Esta historia se remonta al año 1000 D.C en Jerusalén, donde el protagonista Balián acaba de perder a su esposa por un supuesto suicidio provocando que no se le coloque la cruz en su tumba pero, luego se enterará de que la mataron
Minutos después el padre biológico del protagonista se presentará en la herrería para contarle que su poder de varón le concedió la primera noche de casados con su madre por lo que por descendencia el tiene un puesto importante en Jerusalén
Esto lo lleva a emprender un viaje a Jerusalén donde escucha frases como "Matar a un infiel según el papa no es un asesinato sino el camino del cielo" hasta llegar al lugar que deseaba donde conoció a el "Rey Leproso" y a su hermana Sibila
Este mismo lideró la batalla provocada por el esposo de la nueva reina tras la muerte de los 2 reyes antecesores entre los musulmanes y cristianas por las tierras de Jerusalén
La película se sitúa entre la Segunda y la Tercera Cruzada, mostrando la convivencia pacífica entre cristianos, musulmanes y judíos en Jerusalén.

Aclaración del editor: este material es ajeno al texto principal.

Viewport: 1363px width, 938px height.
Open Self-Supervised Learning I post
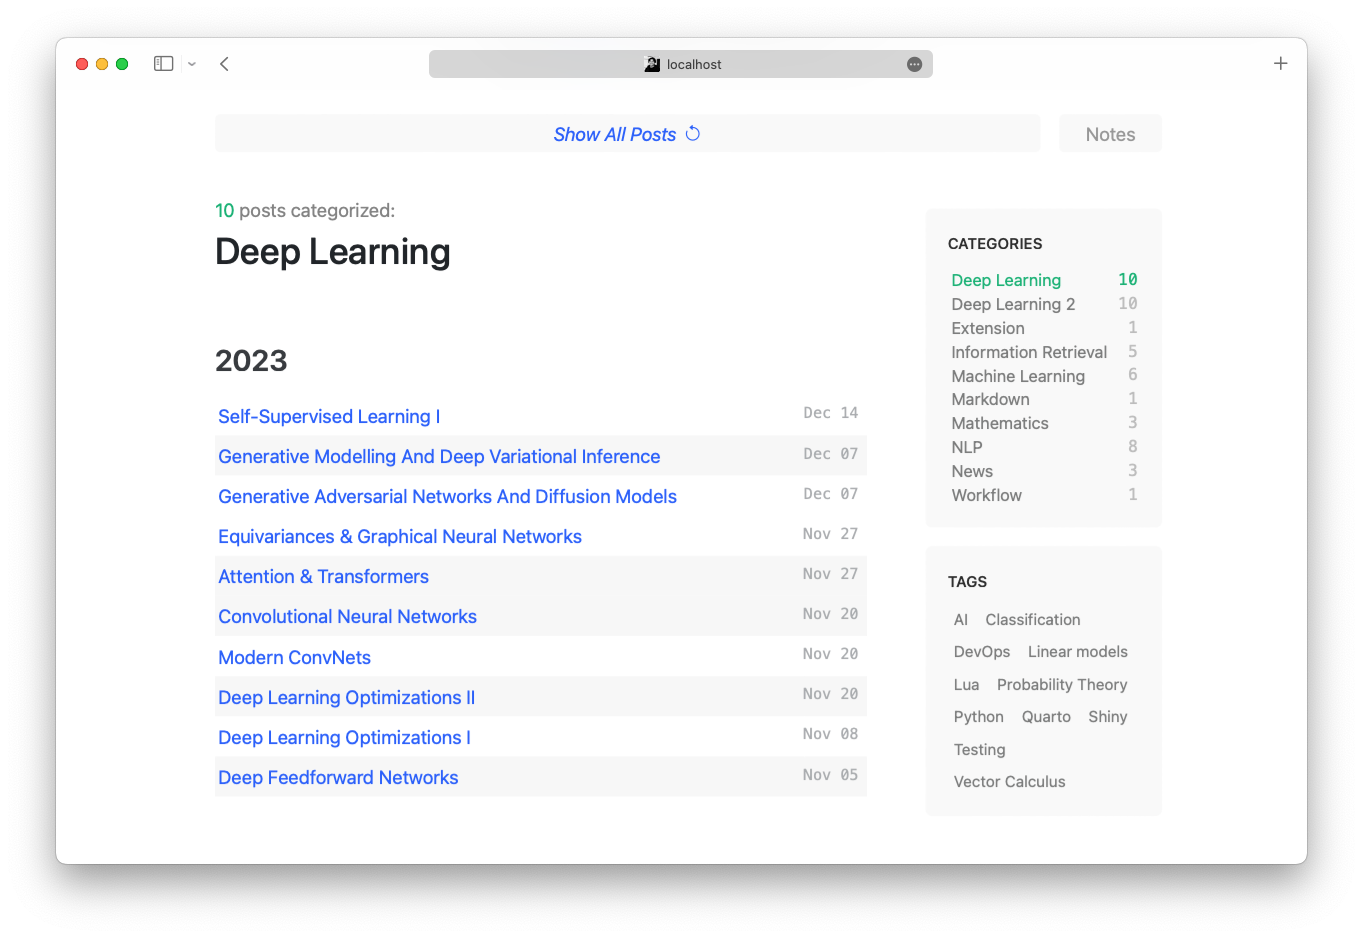click(329, 417)

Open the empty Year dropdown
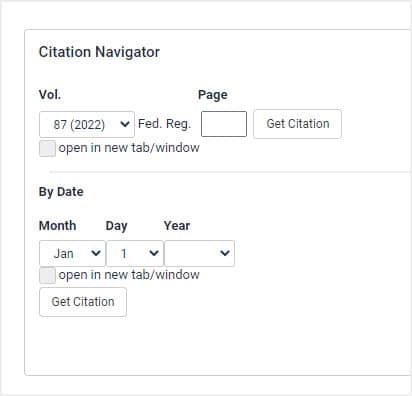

La organización política de la época (cruzadas en el siglo XII) está representada por el Reino Cruzado de Jerusalén y el Imperio musulmán de Saladino. musulmana, mientras que Saladino y sus tropas luchan por recuperar Jerusalén.

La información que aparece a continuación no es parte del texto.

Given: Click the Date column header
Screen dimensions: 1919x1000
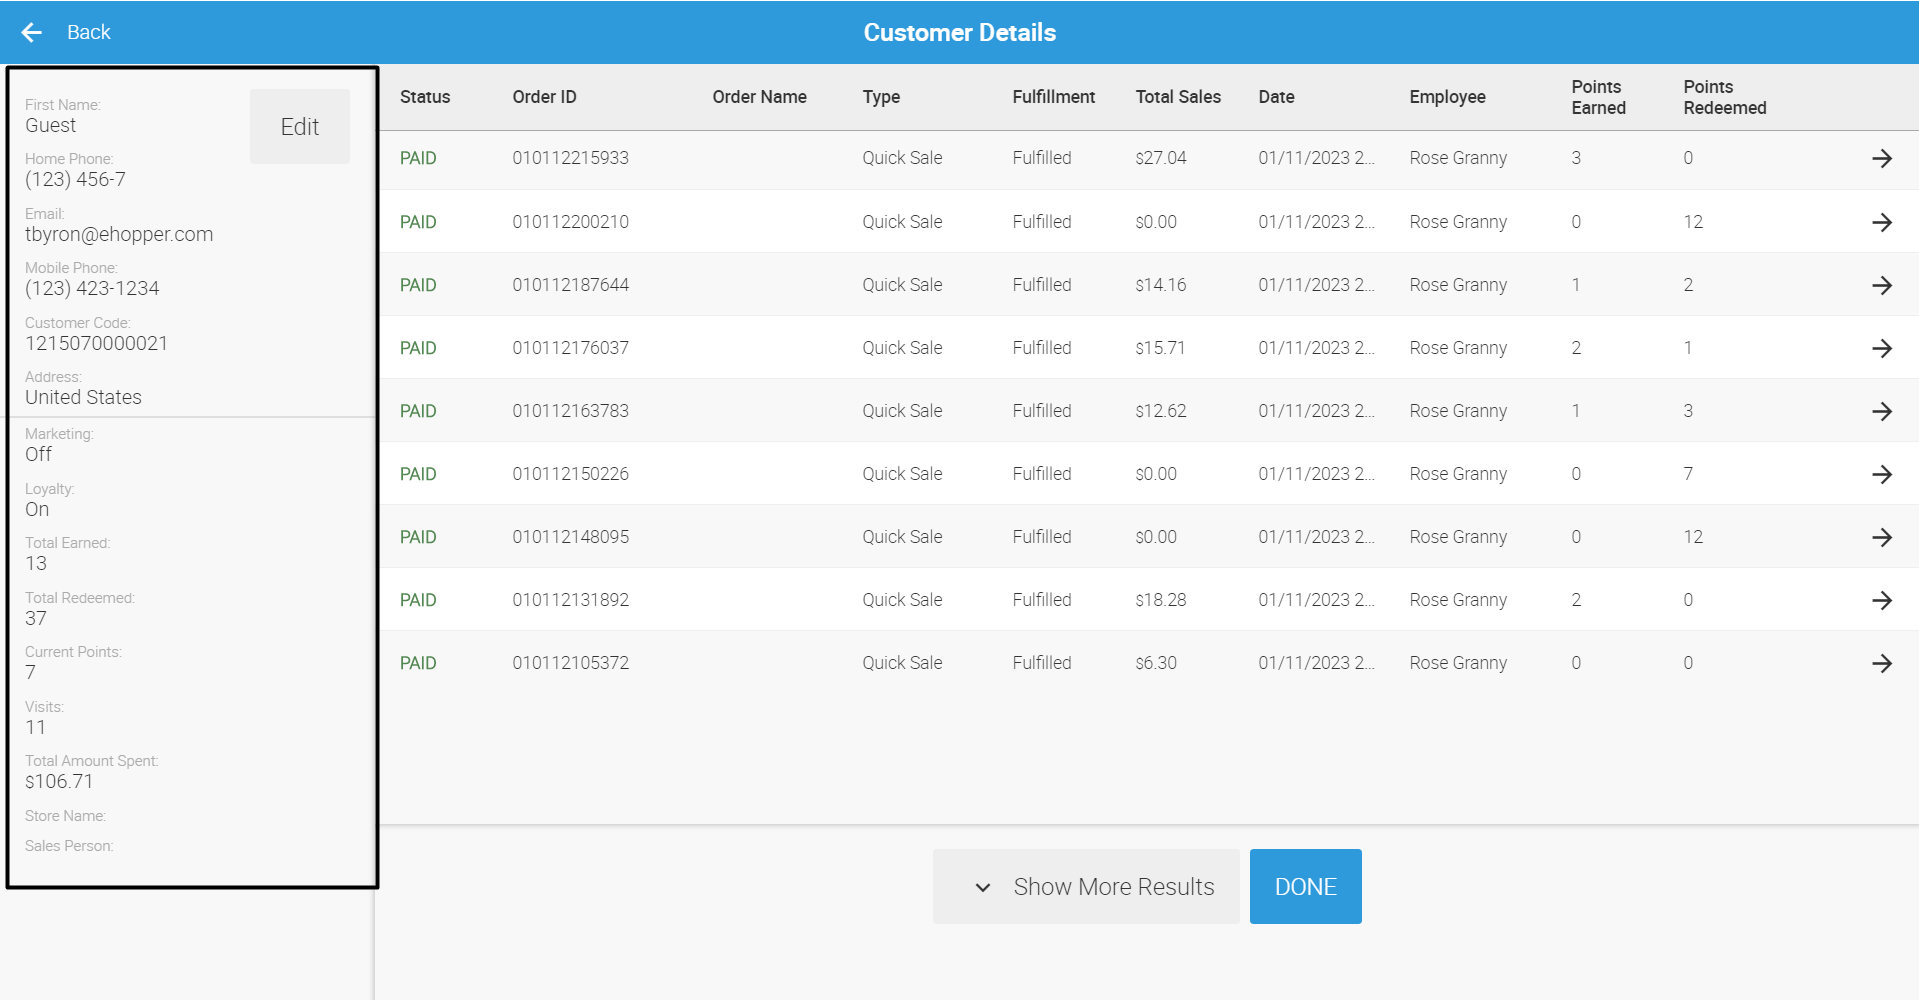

En "El Reino de los Cielos", la jerarquía social y política del reino cruzado de Jerusalén se estructura alrededor de un rey, apoyado por nobles, caballeros y la Iglesia. Se describe un sistema de gobierno descentralizado donde los barones locales tienen un cierto grado de autonomía y los templarios ejercen un poder significativo a través de sus riquezas y influencia militar.

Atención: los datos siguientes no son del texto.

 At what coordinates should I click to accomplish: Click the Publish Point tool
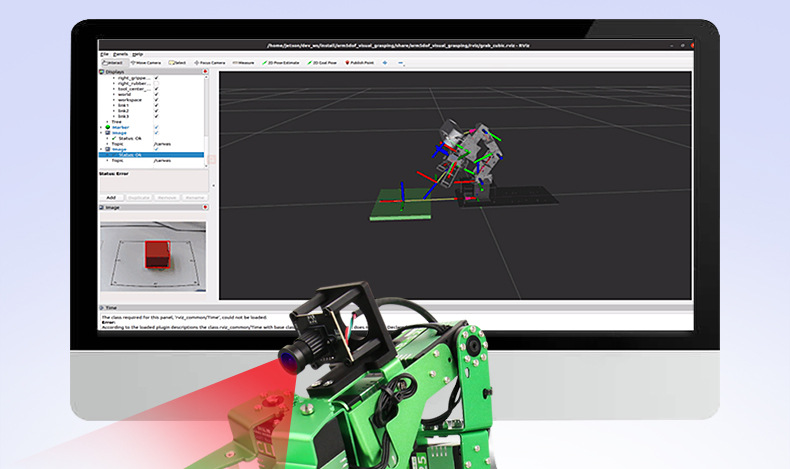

La ropa refleja el contexto histórico y social de la época de las Cruzadas. Se observa una variedad de vestimentas que van desde la ropa sencilla de los campesinos y artesanos hasta las lujosas prendas de la nobleza y los guerreros. La ropa de los templarios, por ejemplo, es un símbolo de su orden militar, con su característico hábito blanco con la cruz roja. Los personajes árabes, como Saladino, suelen vestir con vestimentas más amplias y lujosas, en contraste con los soldados y guerreros cristianos que suelen usar armaduras y ropas más funcionales para la batalla.